Empezó. Percibo mi nombre con normalidad, incluso positivamente. Todos a mi alrededor son humanos, ¡y yo soy Lyudmyla! Era una broma idiota, pero hago lo que puedo...
– ¿Qué significa?
– ¿Qué es exactamente? Si te refieres a mi footing matutino, es un estilo de vida saludable, papá», se escondió bajo el tejado de uno de los edificios y se detuvo para recuperar el aliento y secarse con la manga mojada los riachuelos de agua que le caían por el pelo y la cara. – ¿Por qué me llaman del decanato y me dicen que estás expulsado?

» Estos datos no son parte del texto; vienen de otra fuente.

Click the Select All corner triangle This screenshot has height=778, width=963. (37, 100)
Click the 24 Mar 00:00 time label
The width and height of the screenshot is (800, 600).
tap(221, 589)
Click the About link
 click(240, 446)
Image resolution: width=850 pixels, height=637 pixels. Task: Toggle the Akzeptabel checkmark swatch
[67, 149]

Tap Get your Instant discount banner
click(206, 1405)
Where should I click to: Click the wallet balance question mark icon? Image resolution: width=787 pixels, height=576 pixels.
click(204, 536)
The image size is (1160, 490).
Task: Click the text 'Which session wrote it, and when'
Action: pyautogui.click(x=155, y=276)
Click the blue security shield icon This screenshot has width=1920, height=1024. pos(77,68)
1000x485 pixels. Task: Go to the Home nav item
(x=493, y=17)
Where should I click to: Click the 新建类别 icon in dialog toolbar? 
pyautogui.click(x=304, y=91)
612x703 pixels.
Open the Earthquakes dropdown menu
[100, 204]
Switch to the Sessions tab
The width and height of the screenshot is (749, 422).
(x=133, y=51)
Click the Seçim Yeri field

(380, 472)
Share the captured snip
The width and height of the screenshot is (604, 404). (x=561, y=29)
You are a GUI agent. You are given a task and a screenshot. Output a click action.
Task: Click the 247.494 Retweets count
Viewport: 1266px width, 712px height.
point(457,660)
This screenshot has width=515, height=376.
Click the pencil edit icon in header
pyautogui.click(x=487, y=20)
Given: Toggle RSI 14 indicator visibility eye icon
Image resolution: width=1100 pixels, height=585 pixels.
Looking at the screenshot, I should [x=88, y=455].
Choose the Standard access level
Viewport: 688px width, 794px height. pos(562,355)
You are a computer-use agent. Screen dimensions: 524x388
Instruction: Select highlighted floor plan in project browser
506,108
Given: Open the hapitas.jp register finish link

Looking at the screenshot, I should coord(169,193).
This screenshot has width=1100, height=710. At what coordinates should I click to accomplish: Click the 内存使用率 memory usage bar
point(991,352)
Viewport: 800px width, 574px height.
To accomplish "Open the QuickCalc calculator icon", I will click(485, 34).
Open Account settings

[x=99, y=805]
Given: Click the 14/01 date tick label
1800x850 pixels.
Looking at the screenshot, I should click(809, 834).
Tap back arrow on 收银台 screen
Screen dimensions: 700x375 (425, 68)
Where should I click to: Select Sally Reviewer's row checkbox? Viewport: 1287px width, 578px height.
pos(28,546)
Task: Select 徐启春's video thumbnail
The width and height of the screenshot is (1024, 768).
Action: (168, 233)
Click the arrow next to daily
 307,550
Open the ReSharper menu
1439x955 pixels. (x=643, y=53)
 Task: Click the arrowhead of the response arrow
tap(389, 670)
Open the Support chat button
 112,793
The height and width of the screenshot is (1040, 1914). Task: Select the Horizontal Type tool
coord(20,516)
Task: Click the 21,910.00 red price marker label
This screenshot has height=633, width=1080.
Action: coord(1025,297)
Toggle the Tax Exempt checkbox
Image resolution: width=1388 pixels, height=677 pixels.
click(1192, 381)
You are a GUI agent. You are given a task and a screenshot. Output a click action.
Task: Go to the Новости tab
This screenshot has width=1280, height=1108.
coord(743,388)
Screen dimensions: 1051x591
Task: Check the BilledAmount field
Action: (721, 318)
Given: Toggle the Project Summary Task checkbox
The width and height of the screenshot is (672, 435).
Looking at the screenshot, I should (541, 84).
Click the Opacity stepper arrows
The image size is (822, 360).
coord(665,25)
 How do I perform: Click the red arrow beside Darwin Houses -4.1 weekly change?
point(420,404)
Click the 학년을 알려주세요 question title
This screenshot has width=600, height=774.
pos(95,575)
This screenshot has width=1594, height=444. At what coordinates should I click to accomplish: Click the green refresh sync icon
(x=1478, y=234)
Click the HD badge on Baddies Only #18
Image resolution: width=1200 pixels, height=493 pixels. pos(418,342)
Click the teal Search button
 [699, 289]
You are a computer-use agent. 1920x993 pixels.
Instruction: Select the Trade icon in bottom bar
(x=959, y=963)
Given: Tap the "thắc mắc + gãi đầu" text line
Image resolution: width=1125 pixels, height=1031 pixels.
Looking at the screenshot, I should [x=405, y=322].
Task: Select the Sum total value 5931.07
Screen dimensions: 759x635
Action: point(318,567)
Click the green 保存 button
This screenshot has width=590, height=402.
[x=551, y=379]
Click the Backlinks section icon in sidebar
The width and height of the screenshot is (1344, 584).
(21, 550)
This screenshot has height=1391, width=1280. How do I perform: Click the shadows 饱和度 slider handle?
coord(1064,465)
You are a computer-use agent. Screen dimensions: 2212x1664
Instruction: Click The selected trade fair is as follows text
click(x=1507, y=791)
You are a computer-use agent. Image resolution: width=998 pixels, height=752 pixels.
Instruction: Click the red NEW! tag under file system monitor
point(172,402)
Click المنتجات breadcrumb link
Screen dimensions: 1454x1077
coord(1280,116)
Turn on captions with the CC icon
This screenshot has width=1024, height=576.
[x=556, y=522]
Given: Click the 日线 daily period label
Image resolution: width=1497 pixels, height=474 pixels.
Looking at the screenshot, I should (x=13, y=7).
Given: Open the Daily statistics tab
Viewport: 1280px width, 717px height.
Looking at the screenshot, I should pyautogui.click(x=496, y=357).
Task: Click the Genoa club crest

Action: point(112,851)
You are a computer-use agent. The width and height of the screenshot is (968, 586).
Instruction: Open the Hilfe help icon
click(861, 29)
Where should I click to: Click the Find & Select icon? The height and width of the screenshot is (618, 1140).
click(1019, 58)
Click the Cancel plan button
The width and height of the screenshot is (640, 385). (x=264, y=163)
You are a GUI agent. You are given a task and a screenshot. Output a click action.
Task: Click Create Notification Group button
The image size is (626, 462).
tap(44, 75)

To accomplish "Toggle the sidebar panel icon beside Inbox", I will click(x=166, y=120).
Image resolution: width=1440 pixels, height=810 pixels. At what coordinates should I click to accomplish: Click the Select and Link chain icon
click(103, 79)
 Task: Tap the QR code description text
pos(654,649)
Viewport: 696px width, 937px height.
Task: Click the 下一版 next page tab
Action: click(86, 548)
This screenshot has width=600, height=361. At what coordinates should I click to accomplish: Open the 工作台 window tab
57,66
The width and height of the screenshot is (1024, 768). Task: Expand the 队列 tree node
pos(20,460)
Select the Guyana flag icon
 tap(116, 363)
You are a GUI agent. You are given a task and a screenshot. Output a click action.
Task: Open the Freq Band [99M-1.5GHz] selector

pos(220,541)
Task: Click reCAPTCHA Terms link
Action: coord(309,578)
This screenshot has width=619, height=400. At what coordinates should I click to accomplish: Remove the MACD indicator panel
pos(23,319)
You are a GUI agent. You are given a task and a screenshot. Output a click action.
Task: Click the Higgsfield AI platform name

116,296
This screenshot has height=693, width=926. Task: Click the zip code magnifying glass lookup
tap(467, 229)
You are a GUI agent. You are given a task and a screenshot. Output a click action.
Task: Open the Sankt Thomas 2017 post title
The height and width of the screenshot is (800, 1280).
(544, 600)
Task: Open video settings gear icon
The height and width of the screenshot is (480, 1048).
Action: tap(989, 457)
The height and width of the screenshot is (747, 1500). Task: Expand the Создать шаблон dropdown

– No estoy expulsado. Sólo... umm. Suspendí mis actividades educativas. – ¿qué se supone que debía decir? ¿Qué? A los diecisiete años entré en la universidad, como quería mi padre. Estudié durante un año, hasta que cumplí los dieciocho. Entonces me di cuenta de que estudiar para contable no era para mí, y por muy bien que me lo presentaran mis padres... «Economista, bla, bla, bla», porque sabía que mi padre me conseguiría un trabajo como contable. Y yo no quería eso. Así que me fui de la universidad con un escándalo, gritando y rompiendo platos. Pero vine a estudiar aquí, a la Facultad de Filología. Podría haber entrado en la universidad de mi ciudad natal, ¿en qué otros sitios se enseña ese tipo de filología? Pero mi objetivo era otro: alejarme lo más posible de ellos. Y ahora... me han expulsado un poco.
– Lyudmyla, ¿cómo has podido? ¿Qué nos prometiste después de la primera vez?
– Prometí que no renunciaría.
– ¿Y qué tenemos?
– El hecho es que me expulsaron, no que abandoné los estudios. ¿Tienes más preguntas? Porque estoy algo ocupado.
La puerta de la casa donde me peleaba con mi padre se abrió. Un hombre extraño salió de ella, me miró, se dio la vuelta con indiferencia y sacó un paquete de cigarrillos del bolsillo, sacó uno y lo encendió.
– Luda, me han explicado la situación. Iré enseguida a arreglarlo todo. Haré los arreglos y te pagaré los estudios, y Dios no quiera que hagas otra cosa, – sus palabras sobre el dinero me conmovieron tanto que ignoré al hombre que fumaba a mi lado y empecé a reírme por toda la calle:
– ¿Sabes dónde poner ese dinero? Si lo necesito, iré de acompañante, pero desde luego no voy a pedirte ni un céntimo.
Colgó el teléfono, lo apagó y se lo metió en el bolsillo trasero. Recoge sus pensamientos, toma aire y sigue corriendo. El café no se compra solo.
– Disculpe, – el hombre me miró y se dirigió en mi dirección. Instintivamente di un paso atrás: – He oído vuestra conversación.